(Note: Information for this article came from hopkinsmedicine.org, the official website of the Johns Hopkins Center.)
The Johns Hopkins Center for Psychedelic and Consciousness Research (PCR) in Baltimore, Maryland, is the pioneer in one of the most radical approaches in mental illness therapy, using a hallucinogenic mushroom, commonly known by street drug users as “magic mushroom.”
Medical scientists at Johns Hopkins have discovered that magic mushroom has an essential ingredient, psilocybin, a psychedelic compound that penetrates the central nervous system. It was discovered to reduce, if not totally eliminate, deep depression. They also found that psilocybin has a potential to cure Alzheimer’s, dementia and advanced alcoholism, although this needs further study.
In an initial “double blind” study, Johns Hopkins researchers reported that a majority of people beset by cancer-related anxiety or depression “found considerable relief for up to six months from a single large dose of psilocybin.”
Brain scans after the administration of psilocybin revealed that the claustrum, the part of the brain believed to be responsible for “setting attention and switching tasks,” was suppressed, which researchers related to the typical effects of generic psychedelic drugs, which included “feelings of being connected to everything and a reduced sense of self or ego.” This statement of a reduced sense of self and a connection to everything can be regarded as a form of “cosmic consciousness.”
To put it simply in layman’s terms, based on video interviews of the late Dr. Roland Griffiths and an unnamed patient, psilocybin has the power to alter the thinking or perspective of a person about himself and the world around him. To achieve this, Johns Hopkins subjects patients to a rigorous orientation in order to: a) fight the very strong attitudes of despair and hopelessness, and b) to open the mind to a new perspective.
In a lengthy interview, a young male patient, about 30 years old, said he was in a protracted depression for 10 to 15 years. His mindset was such that he did not believe he could get out of his rut, that he was hopeless. Johns Hopkins medical personnel had to reorient and guide him into believing that all was not hopeless. Only then did they administer psilocybin. In the end, there was a radical change in his perspective of himself and the world around him. He said psilocybin saved him: Zero depression.
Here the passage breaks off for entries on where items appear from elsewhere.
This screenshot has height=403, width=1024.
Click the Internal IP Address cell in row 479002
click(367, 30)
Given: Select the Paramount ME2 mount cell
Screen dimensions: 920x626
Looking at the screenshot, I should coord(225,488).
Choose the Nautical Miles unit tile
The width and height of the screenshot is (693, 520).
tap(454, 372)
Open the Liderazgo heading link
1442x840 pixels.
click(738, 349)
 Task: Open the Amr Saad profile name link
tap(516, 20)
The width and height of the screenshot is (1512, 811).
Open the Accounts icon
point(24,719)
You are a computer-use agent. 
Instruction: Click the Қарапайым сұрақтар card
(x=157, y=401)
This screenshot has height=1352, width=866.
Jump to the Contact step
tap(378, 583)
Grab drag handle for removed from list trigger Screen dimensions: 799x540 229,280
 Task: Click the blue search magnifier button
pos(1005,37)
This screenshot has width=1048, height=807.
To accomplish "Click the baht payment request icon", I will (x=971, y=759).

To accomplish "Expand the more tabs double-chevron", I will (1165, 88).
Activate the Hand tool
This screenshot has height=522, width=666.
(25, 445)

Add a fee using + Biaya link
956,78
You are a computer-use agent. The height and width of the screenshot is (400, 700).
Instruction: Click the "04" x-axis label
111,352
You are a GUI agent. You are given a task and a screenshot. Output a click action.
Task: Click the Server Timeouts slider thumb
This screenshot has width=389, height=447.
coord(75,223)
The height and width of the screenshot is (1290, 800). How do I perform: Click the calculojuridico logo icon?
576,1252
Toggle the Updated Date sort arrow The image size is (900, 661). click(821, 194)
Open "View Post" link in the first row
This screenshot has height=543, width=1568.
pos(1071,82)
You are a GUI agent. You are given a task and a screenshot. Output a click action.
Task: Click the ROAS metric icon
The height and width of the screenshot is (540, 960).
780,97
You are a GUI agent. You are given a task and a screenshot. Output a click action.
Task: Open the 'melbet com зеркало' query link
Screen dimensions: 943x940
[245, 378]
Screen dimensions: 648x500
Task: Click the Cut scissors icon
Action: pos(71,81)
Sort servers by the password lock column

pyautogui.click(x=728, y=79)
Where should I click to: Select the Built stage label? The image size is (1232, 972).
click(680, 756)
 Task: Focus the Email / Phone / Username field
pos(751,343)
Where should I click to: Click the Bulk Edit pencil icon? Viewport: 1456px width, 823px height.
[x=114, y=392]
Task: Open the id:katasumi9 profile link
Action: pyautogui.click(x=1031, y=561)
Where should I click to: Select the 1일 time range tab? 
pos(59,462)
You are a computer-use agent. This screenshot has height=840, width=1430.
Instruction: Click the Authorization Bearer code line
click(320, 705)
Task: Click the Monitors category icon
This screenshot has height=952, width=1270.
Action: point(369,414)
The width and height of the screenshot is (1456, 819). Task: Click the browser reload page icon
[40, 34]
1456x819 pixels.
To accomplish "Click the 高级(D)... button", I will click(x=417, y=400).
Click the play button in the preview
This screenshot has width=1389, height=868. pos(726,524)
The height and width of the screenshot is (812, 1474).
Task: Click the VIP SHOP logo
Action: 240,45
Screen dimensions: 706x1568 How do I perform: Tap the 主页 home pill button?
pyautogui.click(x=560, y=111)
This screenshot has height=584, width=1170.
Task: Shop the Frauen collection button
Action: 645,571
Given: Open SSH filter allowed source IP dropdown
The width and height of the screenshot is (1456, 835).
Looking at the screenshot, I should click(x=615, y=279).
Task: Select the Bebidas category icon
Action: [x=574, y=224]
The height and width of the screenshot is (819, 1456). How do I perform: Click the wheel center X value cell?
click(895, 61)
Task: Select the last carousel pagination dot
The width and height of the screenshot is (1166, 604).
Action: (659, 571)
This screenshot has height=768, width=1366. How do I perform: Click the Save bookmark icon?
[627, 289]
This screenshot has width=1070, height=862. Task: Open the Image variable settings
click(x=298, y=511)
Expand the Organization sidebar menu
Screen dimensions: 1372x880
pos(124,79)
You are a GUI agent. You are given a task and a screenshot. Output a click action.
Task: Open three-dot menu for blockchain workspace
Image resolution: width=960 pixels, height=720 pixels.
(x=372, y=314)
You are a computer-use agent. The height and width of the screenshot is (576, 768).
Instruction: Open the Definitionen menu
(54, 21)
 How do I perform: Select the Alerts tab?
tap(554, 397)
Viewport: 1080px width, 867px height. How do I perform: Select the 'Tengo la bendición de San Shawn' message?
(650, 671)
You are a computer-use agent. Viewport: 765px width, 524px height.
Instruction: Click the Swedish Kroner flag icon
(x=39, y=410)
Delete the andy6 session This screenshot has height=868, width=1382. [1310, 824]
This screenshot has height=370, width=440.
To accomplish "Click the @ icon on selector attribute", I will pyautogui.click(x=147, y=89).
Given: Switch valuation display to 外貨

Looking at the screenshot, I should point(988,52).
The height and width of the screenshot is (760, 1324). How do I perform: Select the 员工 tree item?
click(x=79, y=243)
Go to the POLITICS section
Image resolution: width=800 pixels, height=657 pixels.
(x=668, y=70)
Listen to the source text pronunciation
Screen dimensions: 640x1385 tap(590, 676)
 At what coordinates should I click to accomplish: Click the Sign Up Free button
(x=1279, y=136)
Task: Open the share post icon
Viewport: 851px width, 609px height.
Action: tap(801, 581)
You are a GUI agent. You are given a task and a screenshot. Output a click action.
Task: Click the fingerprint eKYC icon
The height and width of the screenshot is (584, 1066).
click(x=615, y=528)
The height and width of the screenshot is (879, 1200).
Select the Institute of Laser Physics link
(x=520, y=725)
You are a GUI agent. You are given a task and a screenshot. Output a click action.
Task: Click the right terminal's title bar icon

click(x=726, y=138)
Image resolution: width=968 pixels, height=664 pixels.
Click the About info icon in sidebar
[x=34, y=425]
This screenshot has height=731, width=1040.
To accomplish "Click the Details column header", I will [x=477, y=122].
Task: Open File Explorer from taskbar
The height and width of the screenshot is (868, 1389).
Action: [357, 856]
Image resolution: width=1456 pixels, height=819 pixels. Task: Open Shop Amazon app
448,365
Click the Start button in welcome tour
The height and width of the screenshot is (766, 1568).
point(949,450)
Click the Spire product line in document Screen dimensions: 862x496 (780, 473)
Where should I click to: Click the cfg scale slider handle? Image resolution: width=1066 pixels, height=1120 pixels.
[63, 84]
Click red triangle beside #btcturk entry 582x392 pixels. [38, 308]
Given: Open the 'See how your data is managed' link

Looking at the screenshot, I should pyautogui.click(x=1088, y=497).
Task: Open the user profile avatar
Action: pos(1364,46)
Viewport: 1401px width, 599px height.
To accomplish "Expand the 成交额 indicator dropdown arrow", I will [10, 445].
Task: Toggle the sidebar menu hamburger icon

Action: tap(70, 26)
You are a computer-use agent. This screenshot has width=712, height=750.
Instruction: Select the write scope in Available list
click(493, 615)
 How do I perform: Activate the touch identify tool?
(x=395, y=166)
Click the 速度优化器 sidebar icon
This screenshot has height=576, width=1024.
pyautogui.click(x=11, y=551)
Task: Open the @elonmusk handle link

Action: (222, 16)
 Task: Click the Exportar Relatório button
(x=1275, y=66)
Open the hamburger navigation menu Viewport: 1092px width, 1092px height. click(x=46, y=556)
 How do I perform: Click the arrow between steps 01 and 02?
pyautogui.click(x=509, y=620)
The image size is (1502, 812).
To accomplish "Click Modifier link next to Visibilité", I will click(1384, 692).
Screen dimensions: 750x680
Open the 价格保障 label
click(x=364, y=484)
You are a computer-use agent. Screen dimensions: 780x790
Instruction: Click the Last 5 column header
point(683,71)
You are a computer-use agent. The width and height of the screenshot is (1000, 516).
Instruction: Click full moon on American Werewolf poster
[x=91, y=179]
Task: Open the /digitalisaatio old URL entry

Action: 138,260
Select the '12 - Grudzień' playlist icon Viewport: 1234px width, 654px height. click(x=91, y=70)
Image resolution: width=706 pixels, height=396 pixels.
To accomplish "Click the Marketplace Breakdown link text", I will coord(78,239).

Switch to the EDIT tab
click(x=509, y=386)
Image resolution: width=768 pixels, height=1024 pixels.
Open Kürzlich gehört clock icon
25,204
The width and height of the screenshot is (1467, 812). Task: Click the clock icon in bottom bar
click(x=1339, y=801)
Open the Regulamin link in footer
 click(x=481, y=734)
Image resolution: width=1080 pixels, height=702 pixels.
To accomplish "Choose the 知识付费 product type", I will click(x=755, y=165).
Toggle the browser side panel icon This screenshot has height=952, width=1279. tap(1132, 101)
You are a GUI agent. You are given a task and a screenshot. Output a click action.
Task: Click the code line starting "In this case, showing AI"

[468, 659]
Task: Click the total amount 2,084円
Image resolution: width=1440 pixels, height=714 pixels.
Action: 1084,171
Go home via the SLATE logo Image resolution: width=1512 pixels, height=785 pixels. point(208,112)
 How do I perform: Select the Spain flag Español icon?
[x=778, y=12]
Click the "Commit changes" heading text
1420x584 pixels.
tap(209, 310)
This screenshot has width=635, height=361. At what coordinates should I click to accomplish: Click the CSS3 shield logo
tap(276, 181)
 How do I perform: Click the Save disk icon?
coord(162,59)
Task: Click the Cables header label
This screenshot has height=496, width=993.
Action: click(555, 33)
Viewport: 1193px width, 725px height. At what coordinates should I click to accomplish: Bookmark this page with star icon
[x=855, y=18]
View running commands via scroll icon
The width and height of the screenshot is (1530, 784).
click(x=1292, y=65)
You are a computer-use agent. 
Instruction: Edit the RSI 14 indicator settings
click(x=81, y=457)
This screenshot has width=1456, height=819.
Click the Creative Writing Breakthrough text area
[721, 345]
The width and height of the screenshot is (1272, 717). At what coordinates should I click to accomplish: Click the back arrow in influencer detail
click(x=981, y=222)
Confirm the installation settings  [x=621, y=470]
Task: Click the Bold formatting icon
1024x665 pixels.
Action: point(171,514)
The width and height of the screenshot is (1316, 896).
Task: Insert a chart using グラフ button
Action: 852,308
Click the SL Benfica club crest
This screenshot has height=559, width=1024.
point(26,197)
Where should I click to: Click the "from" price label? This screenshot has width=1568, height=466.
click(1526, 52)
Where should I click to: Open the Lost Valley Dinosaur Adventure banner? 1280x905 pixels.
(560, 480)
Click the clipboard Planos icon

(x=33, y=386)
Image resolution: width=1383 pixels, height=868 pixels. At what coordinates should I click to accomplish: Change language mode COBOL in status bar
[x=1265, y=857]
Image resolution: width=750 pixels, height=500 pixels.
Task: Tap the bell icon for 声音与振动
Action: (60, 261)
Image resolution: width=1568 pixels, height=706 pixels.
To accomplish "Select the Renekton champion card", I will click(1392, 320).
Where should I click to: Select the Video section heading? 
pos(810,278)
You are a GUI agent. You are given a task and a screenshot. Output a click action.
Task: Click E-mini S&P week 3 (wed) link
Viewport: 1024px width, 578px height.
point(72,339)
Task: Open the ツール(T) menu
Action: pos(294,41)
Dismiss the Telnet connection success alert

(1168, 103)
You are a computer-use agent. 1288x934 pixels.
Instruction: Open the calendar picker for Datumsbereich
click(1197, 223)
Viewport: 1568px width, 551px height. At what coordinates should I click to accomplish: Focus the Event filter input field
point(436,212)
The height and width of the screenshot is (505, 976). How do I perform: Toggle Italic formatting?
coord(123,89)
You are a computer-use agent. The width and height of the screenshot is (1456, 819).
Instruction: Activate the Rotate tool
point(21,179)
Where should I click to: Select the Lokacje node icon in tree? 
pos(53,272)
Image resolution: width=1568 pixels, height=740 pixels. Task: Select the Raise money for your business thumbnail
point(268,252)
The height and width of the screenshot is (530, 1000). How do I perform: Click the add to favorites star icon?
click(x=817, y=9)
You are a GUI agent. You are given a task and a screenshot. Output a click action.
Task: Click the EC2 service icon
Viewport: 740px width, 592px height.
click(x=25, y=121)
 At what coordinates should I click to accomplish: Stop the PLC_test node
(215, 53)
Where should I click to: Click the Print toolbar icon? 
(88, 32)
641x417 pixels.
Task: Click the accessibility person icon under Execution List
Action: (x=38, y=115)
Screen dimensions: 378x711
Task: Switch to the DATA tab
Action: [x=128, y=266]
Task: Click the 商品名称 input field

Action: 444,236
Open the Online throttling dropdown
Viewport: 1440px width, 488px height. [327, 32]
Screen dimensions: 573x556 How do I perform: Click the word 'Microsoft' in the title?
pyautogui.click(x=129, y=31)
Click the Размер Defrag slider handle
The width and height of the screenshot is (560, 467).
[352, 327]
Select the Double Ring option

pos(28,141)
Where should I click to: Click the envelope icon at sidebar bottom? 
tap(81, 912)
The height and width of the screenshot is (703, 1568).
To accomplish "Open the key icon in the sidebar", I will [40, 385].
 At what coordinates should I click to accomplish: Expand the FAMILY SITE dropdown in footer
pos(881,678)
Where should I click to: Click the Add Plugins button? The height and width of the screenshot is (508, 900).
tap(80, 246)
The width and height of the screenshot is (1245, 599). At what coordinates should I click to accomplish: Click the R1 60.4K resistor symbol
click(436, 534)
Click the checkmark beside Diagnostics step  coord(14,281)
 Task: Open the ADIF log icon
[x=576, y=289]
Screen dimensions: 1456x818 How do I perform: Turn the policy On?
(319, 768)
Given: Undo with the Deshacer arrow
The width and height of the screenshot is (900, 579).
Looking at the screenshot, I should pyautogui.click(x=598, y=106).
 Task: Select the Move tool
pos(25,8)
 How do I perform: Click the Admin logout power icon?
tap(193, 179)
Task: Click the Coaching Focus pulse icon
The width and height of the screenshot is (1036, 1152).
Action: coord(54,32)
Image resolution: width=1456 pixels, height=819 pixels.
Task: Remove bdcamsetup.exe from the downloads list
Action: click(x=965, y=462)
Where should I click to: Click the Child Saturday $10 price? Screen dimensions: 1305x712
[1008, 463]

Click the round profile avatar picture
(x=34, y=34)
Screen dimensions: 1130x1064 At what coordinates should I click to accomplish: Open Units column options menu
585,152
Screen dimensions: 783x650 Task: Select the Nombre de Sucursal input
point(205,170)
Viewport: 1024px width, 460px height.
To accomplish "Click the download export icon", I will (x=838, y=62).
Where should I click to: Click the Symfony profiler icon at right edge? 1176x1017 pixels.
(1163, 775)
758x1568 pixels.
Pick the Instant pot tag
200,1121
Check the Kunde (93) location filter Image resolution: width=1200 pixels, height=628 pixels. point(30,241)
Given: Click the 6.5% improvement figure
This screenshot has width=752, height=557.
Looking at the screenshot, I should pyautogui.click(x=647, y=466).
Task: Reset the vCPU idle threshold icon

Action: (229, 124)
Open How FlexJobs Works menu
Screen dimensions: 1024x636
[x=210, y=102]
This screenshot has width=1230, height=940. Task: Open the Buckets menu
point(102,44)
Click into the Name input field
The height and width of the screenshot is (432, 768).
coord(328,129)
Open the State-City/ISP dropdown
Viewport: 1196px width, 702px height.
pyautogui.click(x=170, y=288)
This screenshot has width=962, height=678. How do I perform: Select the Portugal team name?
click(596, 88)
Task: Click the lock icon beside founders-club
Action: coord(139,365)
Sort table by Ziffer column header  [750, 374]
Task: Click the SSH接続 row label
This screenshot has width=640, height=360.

Dr. Griffiths had described psilocybin as having a “rapid and enduring anti-anxiety effect.” He was careful not to generalize the effects of psilocybin and limit it at the time to treating depression in cancer patients, perhaps because the complexities of the mind were different for each person. There are many types of depression.
Griffiths talked about the supportive attitude of the US Food and Drug Administration, which considered the “breakthrough therapy status” of psilocybin. He estimated that FDA approval would happen in four to six years. It’s not an overnight affair.
He found it a “mystery” how psilocybin works like magic, so different from other traditional chemical anti-depression drugs. There is a simple answer to that. The molecular structure of organic substances “binds” or conforms with the molecular structure of the human body, the blood, organs and the brain. On the other hand, the molecular structure of chemical or synthetic drugs are “at war” with the molecular structure of the human body.
There are some unanswered questions. Is there a point at which a patient is completely healed of depression and does not have to take psilocybin? Or does one have to take it for the rest of their life. If so, will they develop a tolerance from the long term use of psilocybin, meaning will the effect lessen after long-term use?